What is expected: Reproduce verbatim the entries beginning with the line containing "Identify the click" and continuing through the line containing "[button] (1206, 2443)", both lines included.

Record list:

* * * * * * * * *

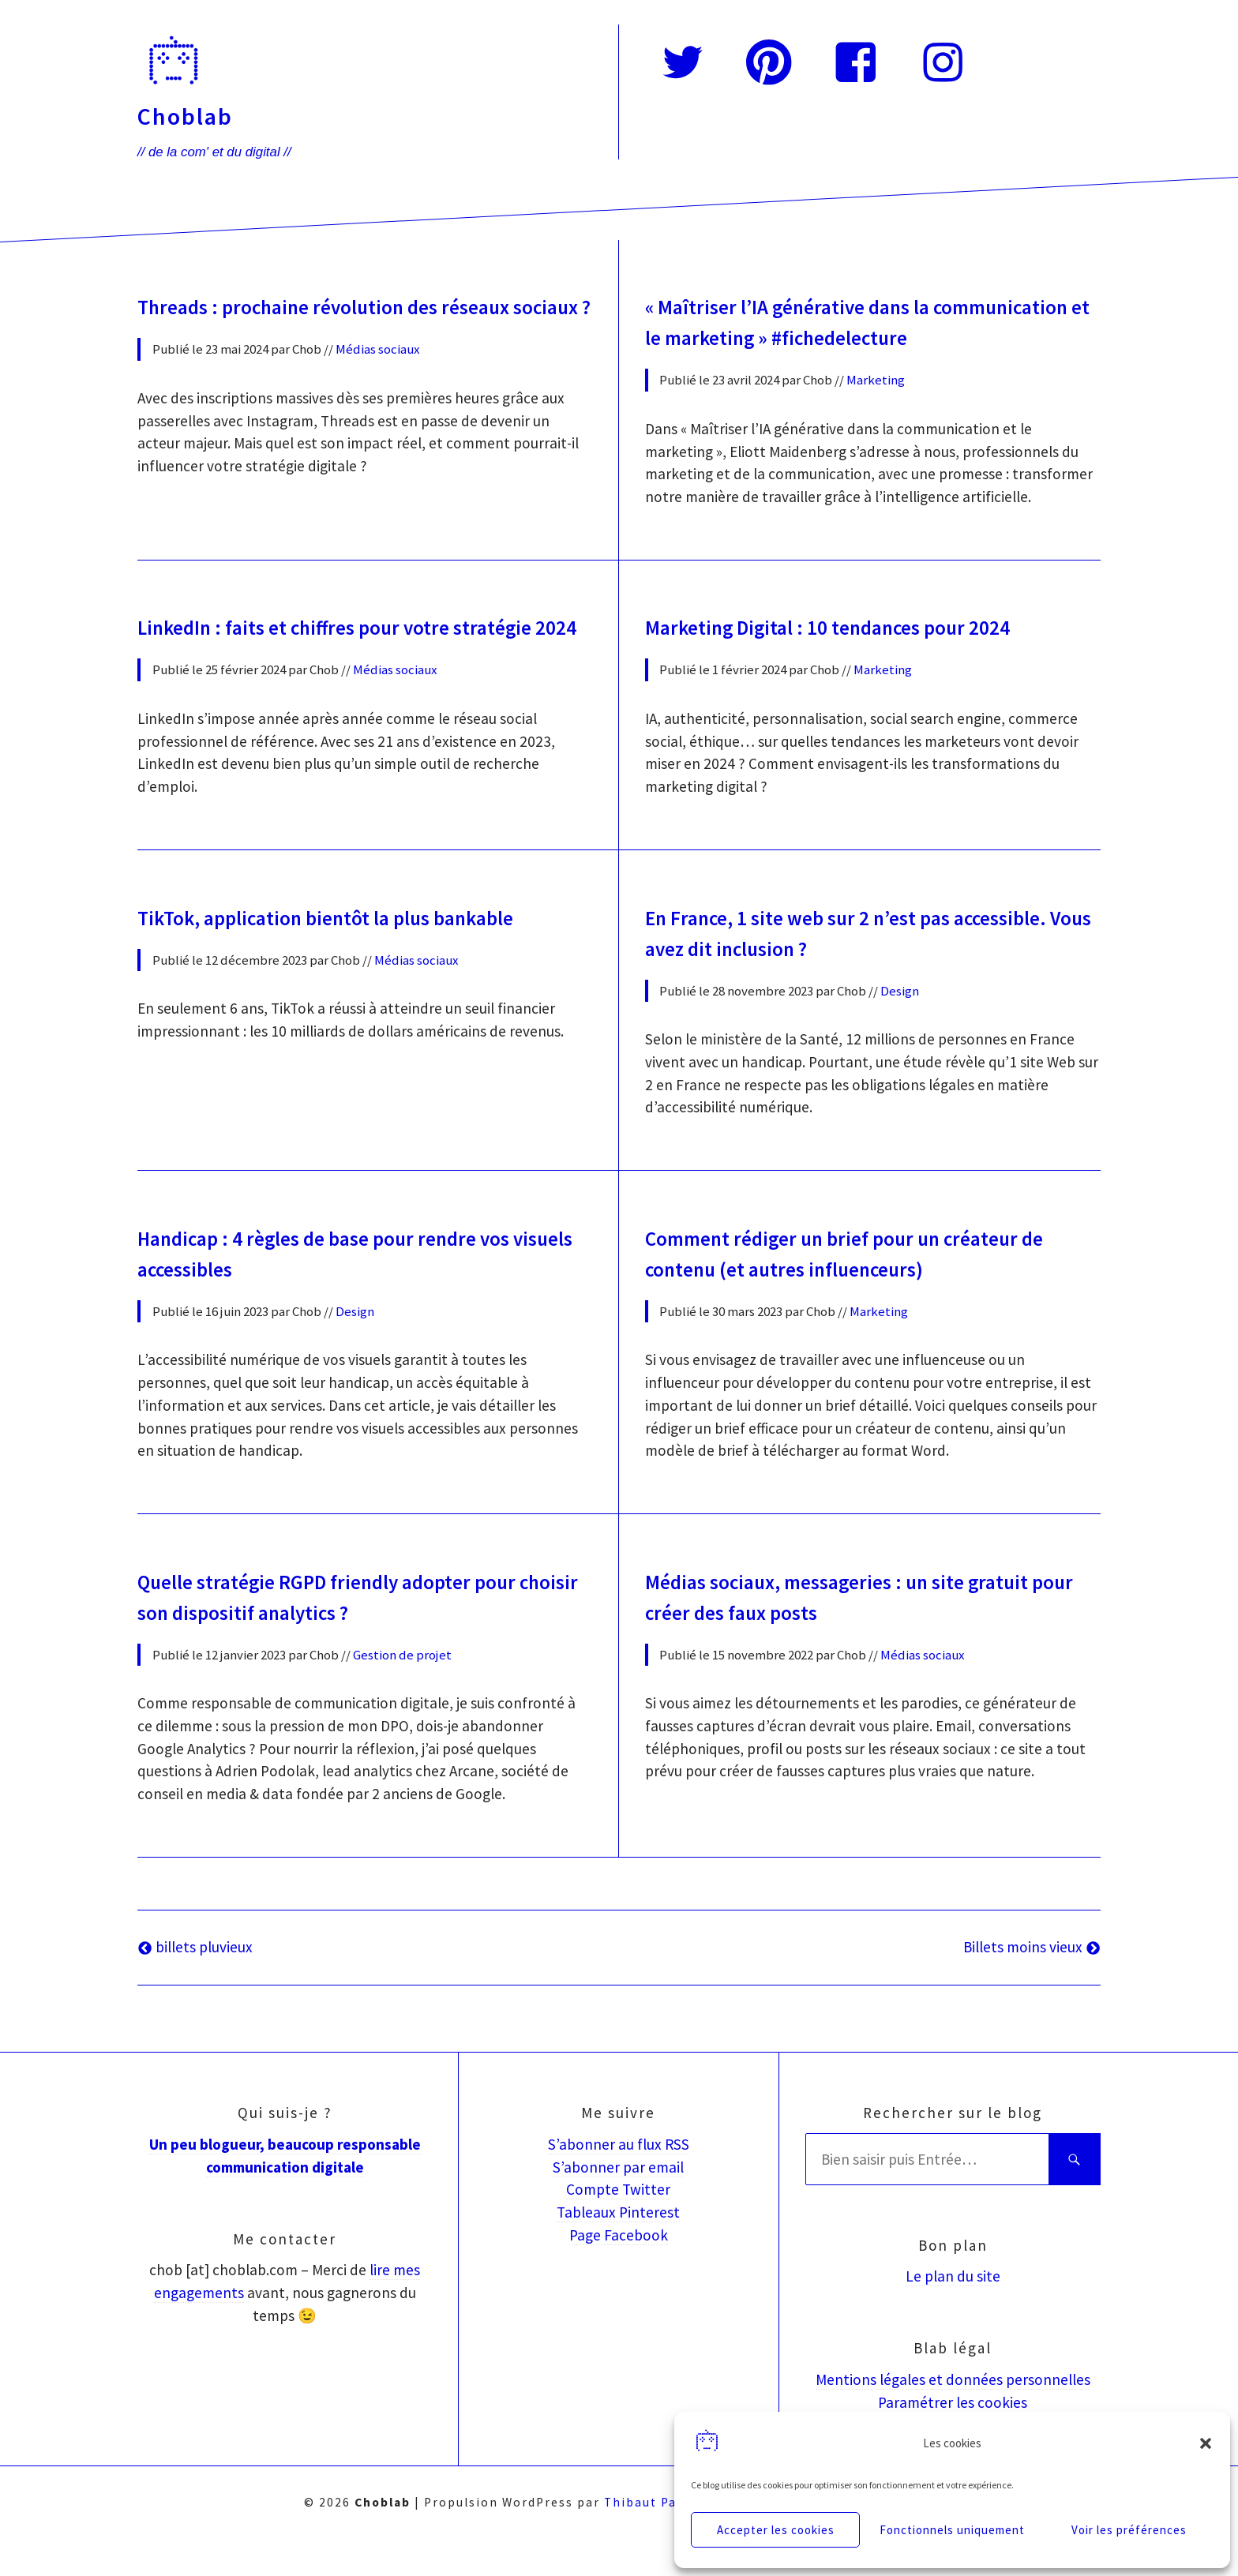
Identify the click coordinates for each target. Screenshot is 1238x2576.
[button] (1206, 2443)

* * * * * * * * *

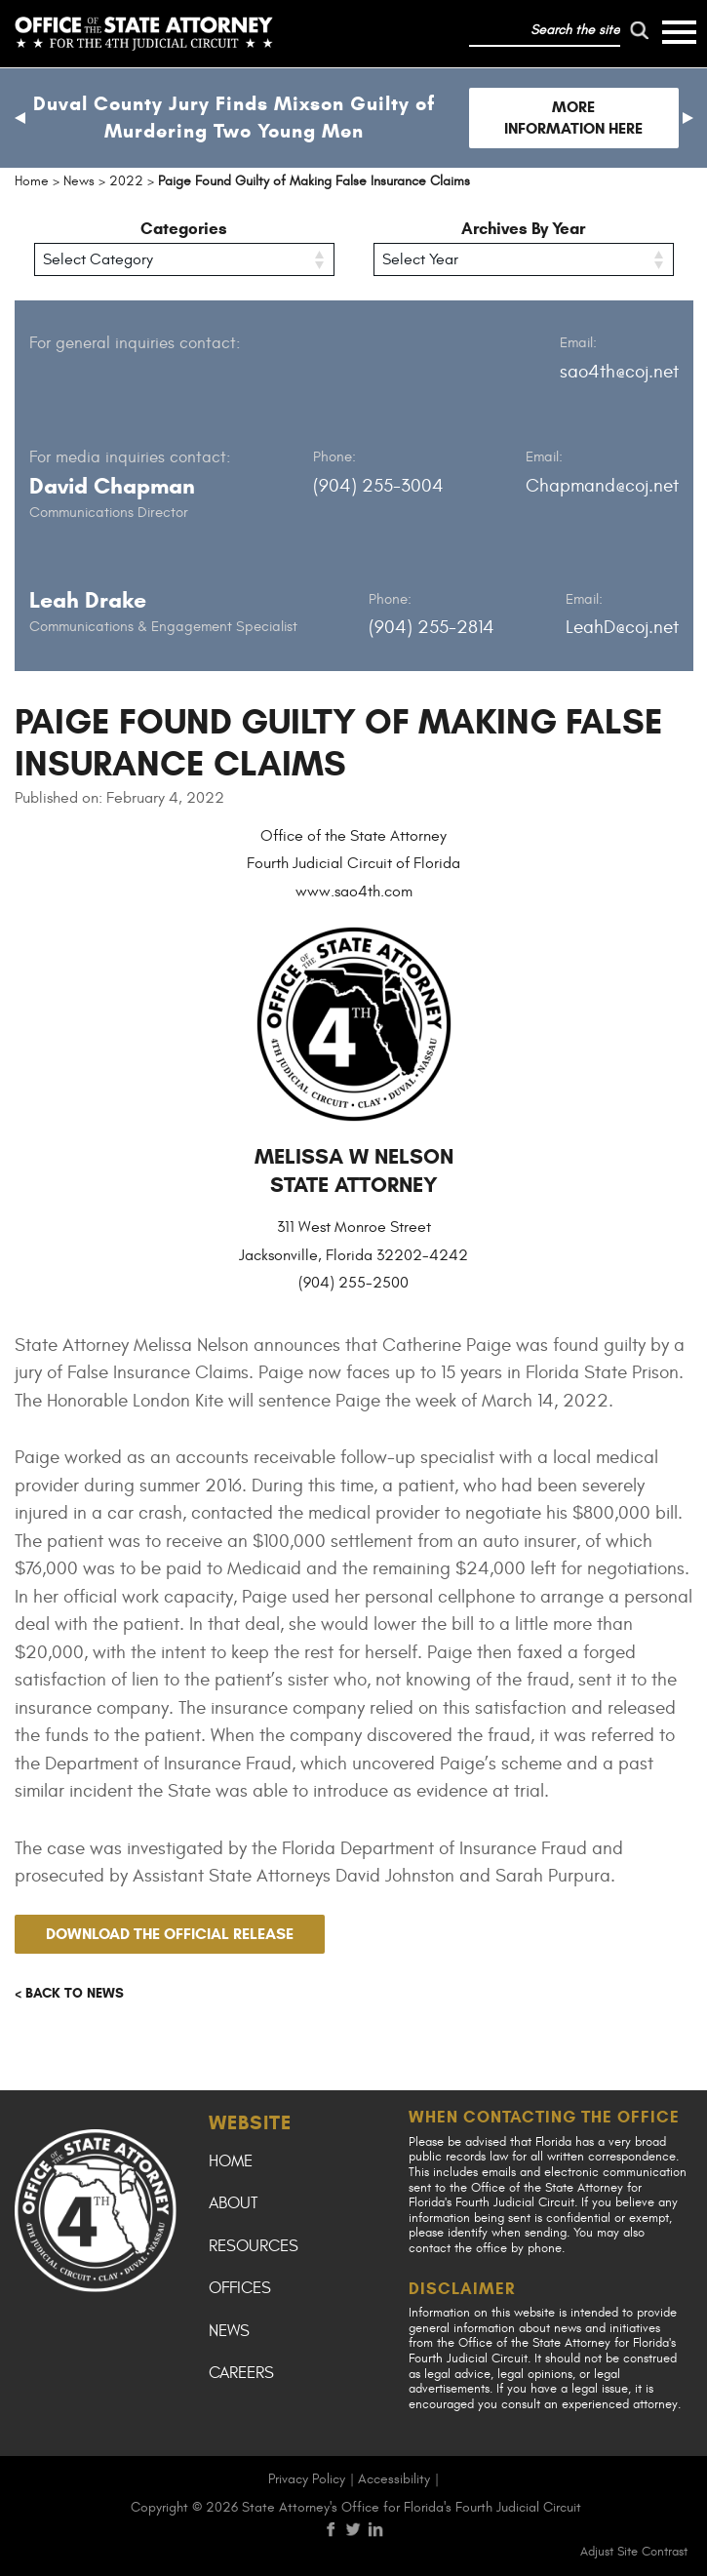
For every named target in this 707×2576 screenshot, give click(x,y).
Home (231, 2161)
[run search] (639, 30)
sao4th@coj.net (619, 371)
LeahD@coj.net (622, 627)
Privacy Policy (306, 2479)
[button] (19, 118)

* * * * * * * * *

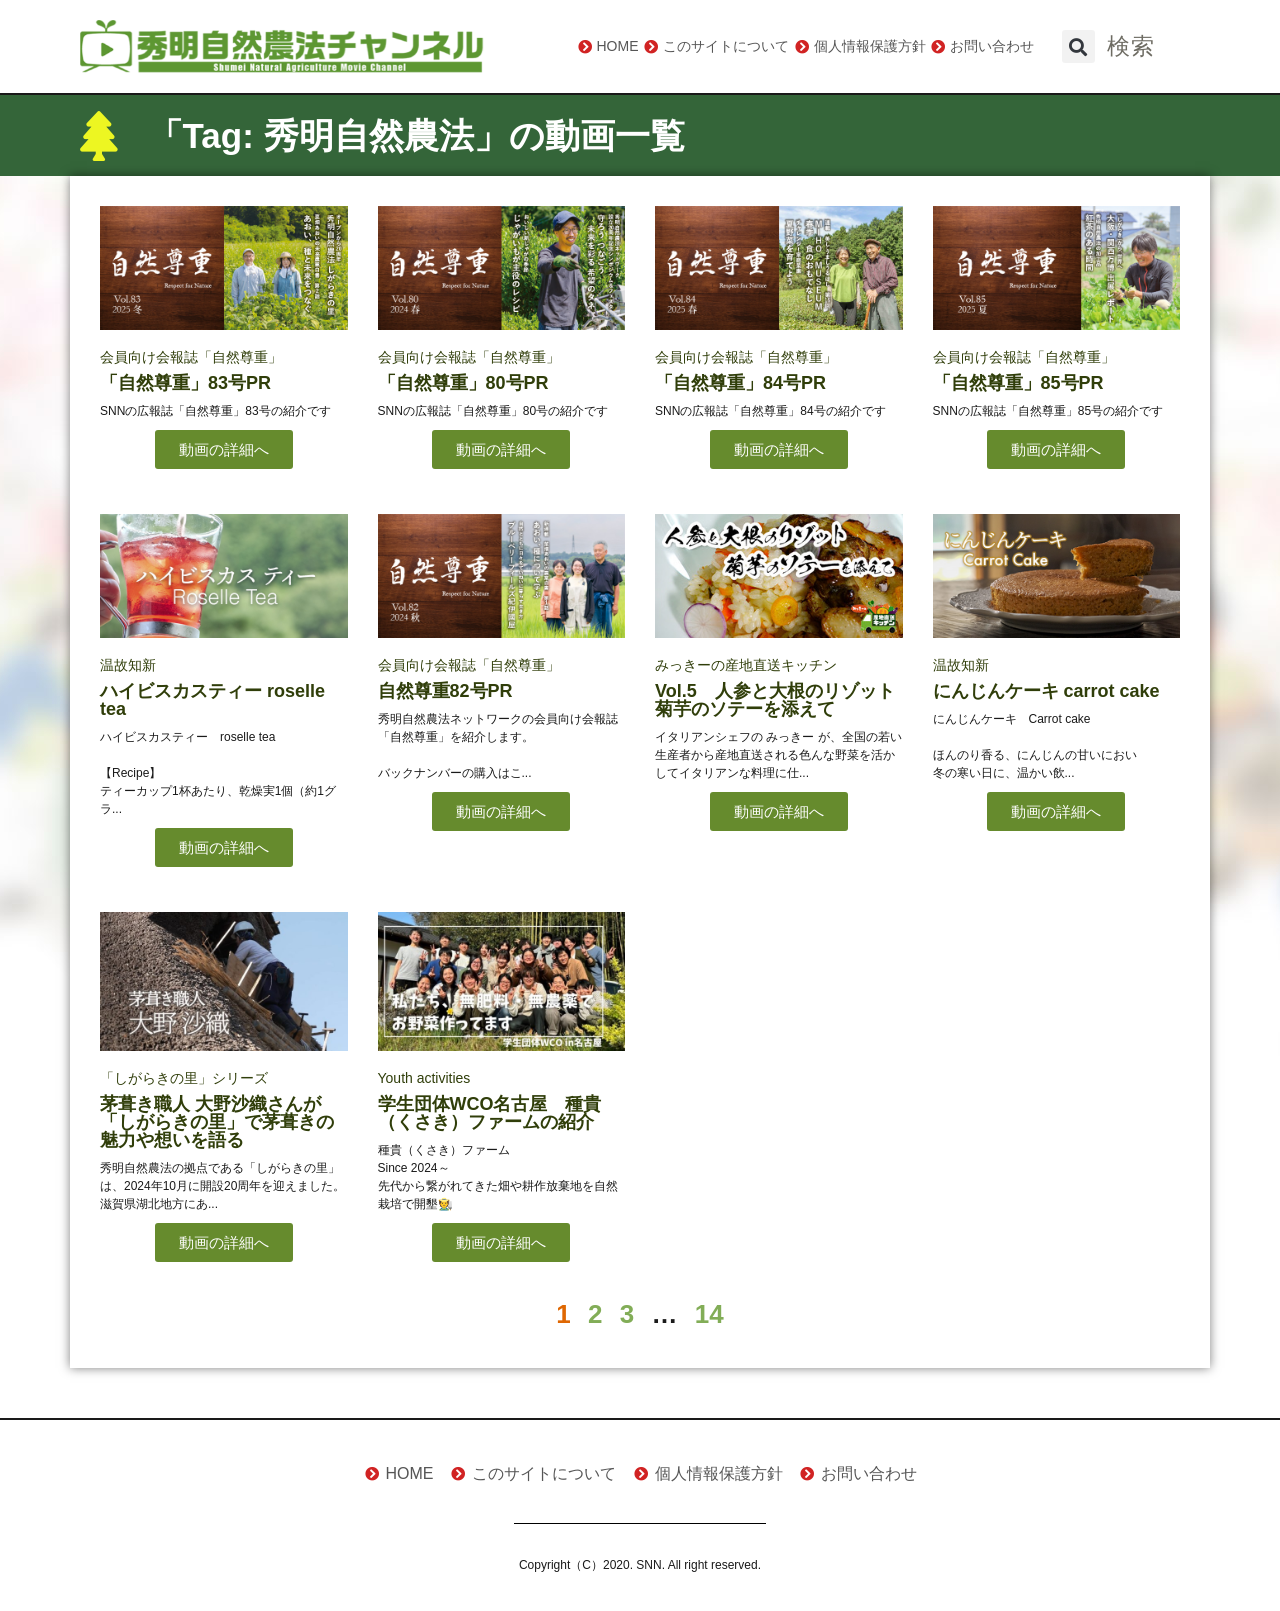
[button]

* * * * * * * * *

Output of the task:
Identify the click coordinates for each target. Screenshot is 1238x2576.
[button] (1206, 2443)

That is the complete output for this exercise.